| What to work on |
Only the lines below starting at the one containing "[Total (sex)] (493, 557)" and ending at the one containing "village/city (88, 1221)" belong in the answer, each copied exactly.

[Stored data entries]
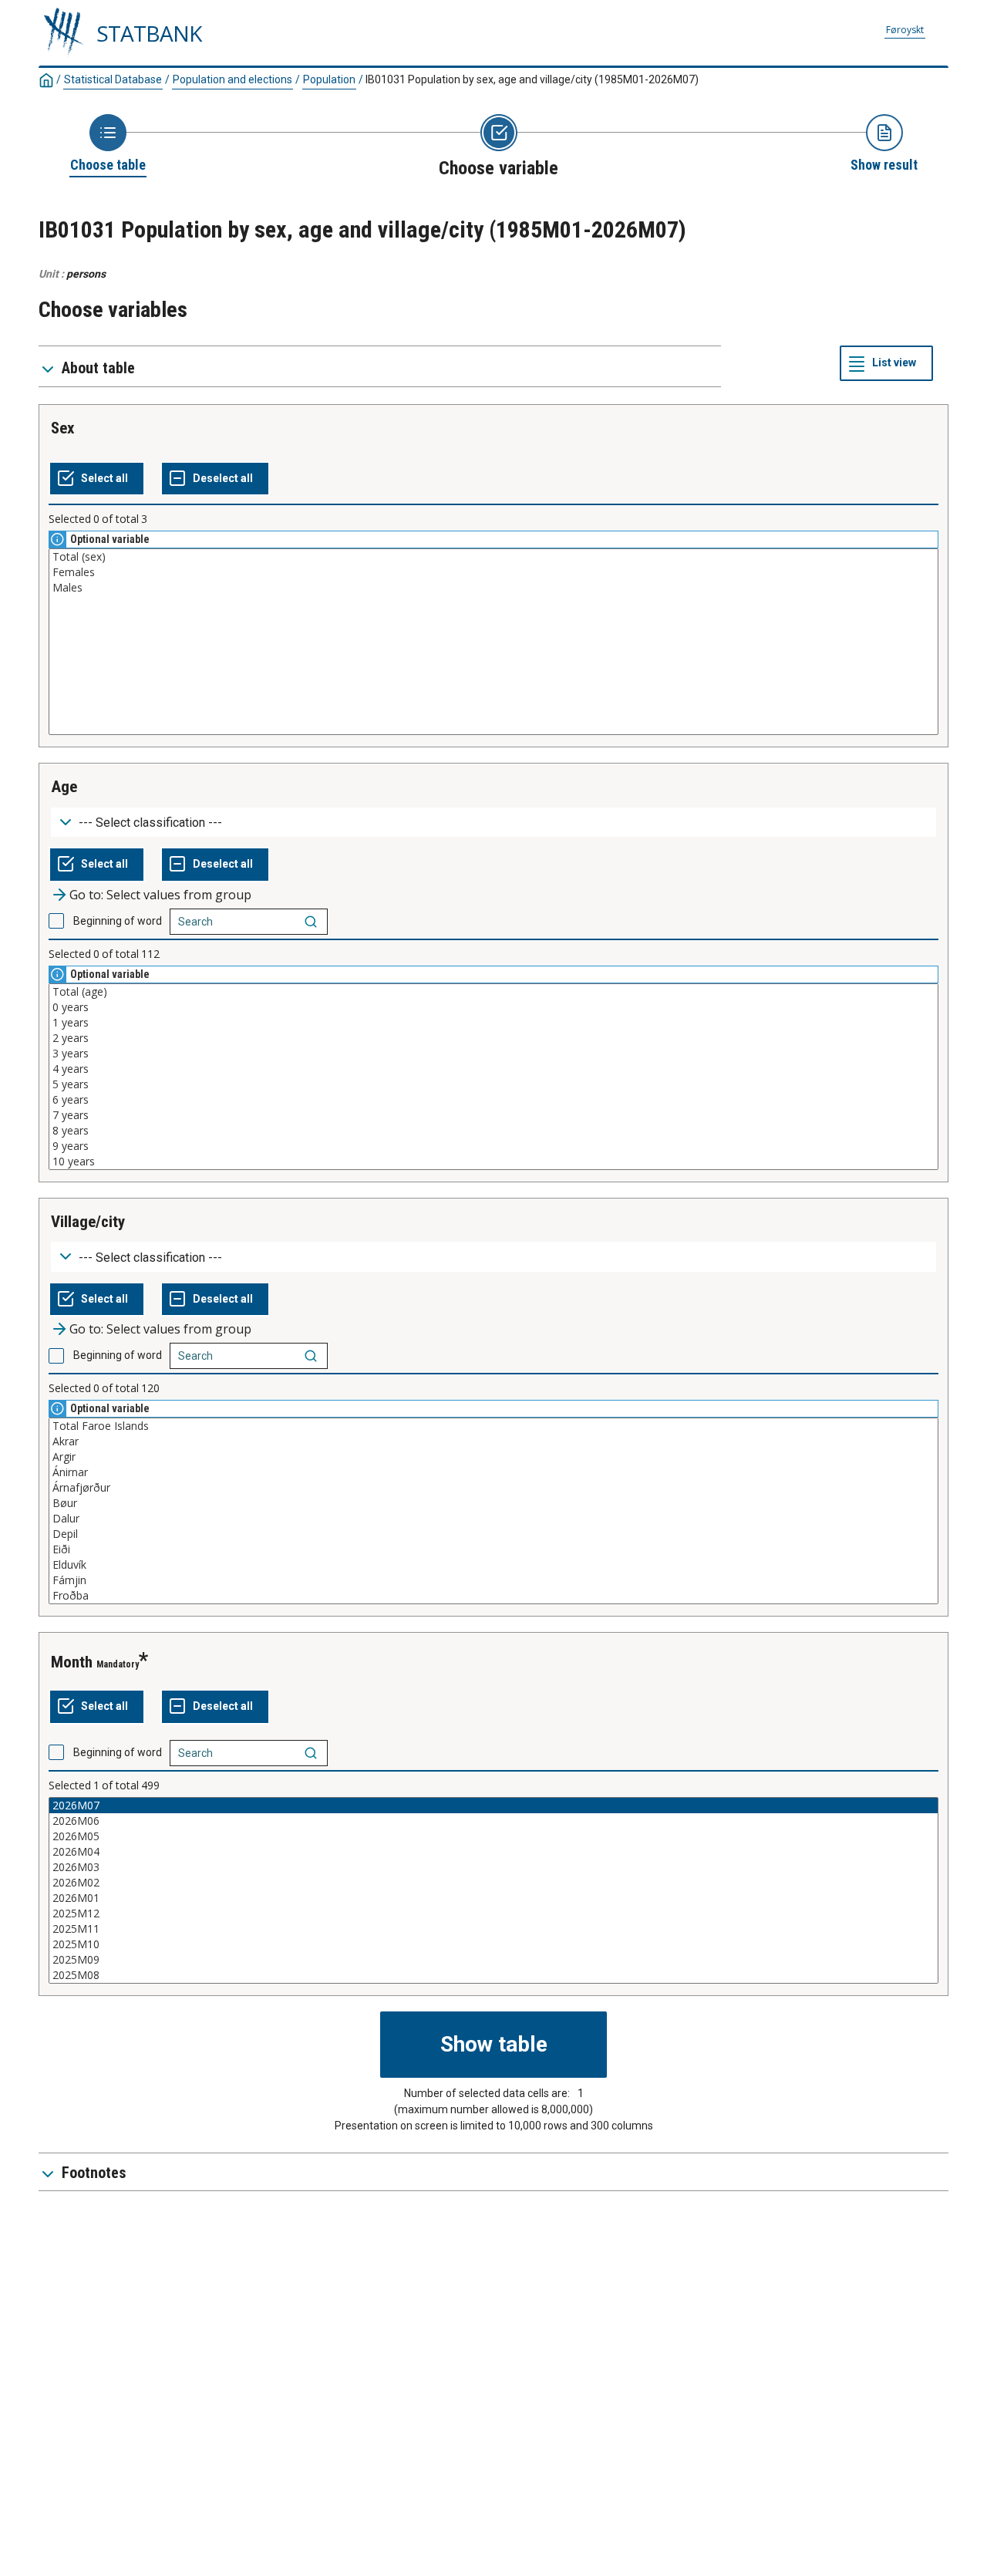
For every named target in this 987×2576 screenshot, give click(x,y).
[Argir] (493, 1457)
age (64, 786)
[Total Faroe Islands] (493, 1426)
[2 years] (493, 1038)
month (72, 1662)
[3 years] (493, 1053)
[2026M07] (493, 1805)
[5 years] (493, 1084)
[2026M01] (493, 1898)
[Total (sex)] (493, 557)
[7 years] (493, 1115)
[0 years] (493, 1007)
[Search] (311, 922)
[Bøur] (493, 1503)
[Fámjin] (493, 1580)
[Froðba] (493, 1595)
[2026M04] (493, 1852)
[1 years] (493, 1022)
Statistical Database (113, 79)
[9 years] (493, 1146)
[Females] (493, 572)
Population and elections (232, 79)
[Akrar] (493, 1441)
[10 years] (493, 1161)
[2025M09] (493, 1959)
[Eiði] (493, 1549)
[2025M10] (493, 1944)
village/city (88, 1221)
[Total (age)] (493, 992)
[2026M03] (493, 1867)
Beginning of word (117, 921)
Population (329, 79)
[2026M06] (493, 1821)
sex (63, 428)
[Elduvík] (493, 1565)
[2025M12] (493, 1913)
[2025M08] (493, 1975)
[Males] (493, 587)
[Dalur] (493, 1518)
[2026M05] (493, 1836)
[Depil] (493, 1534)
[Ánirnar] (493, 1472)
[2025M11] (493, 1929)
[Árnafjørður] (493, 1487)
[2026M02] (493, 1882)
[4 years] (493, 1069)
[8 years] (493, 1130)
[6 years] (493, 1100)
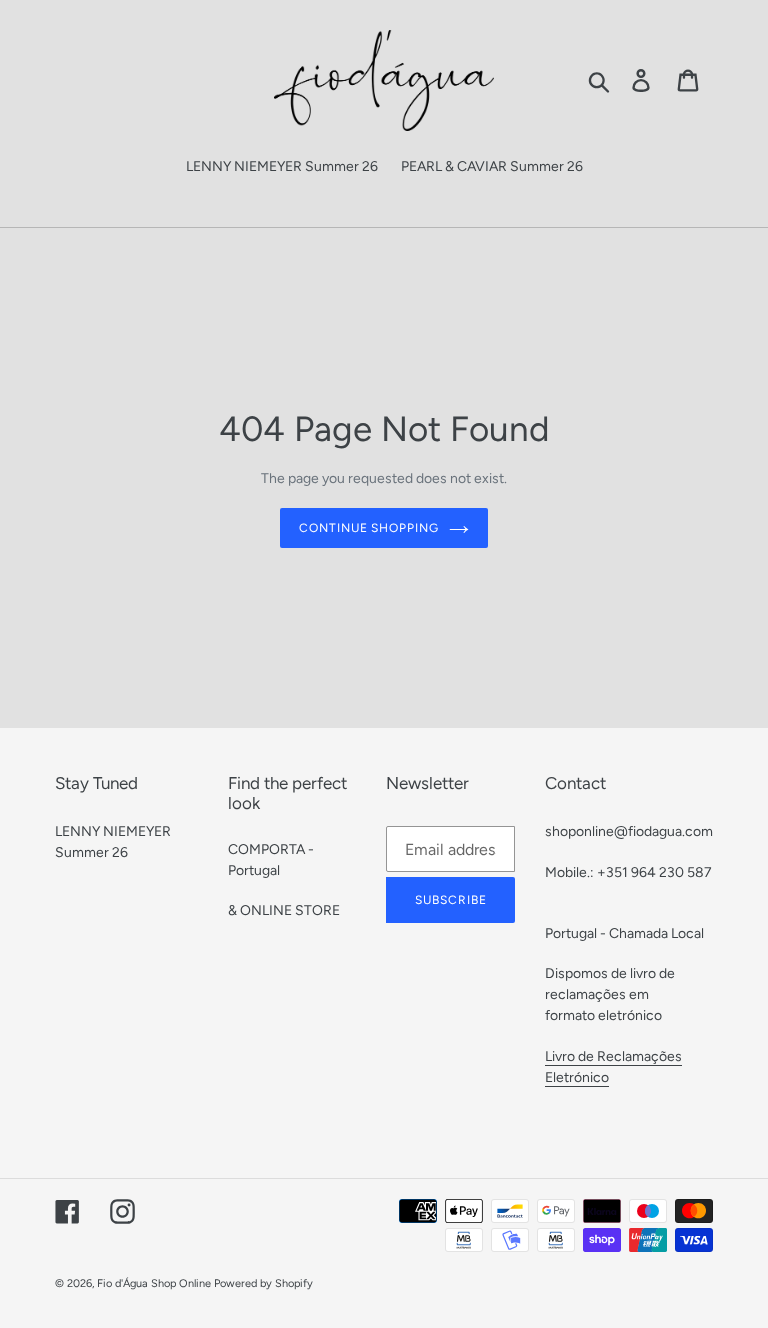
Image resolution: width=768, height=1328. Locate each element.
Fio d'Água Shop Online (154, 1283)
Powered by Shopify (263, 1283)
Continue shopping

| Answer |
[Total (sex)] (493, 557)
[7 years] (493, 1115)
[0 years] (493, 1007)
[Search] (311, 922)
[Bøur] (493, 1503)
[Fámjin] (493, 1580)
[Froðba] (493, 1595)
[2026M04] (493, 1852)
[1 years] (493, 1022)
Statistical Database (113, 79)
[9 years] (493, 1146)
[Females] (493, 572)
Population and elections (232, 79)
[Akrar] (493, 1441)
[10 years] (493, 1161)
[2025M09] (493, 1959)
[Eiði] (493, 1549)
[2025M10] (493, 1944)
village/city (88, 1221)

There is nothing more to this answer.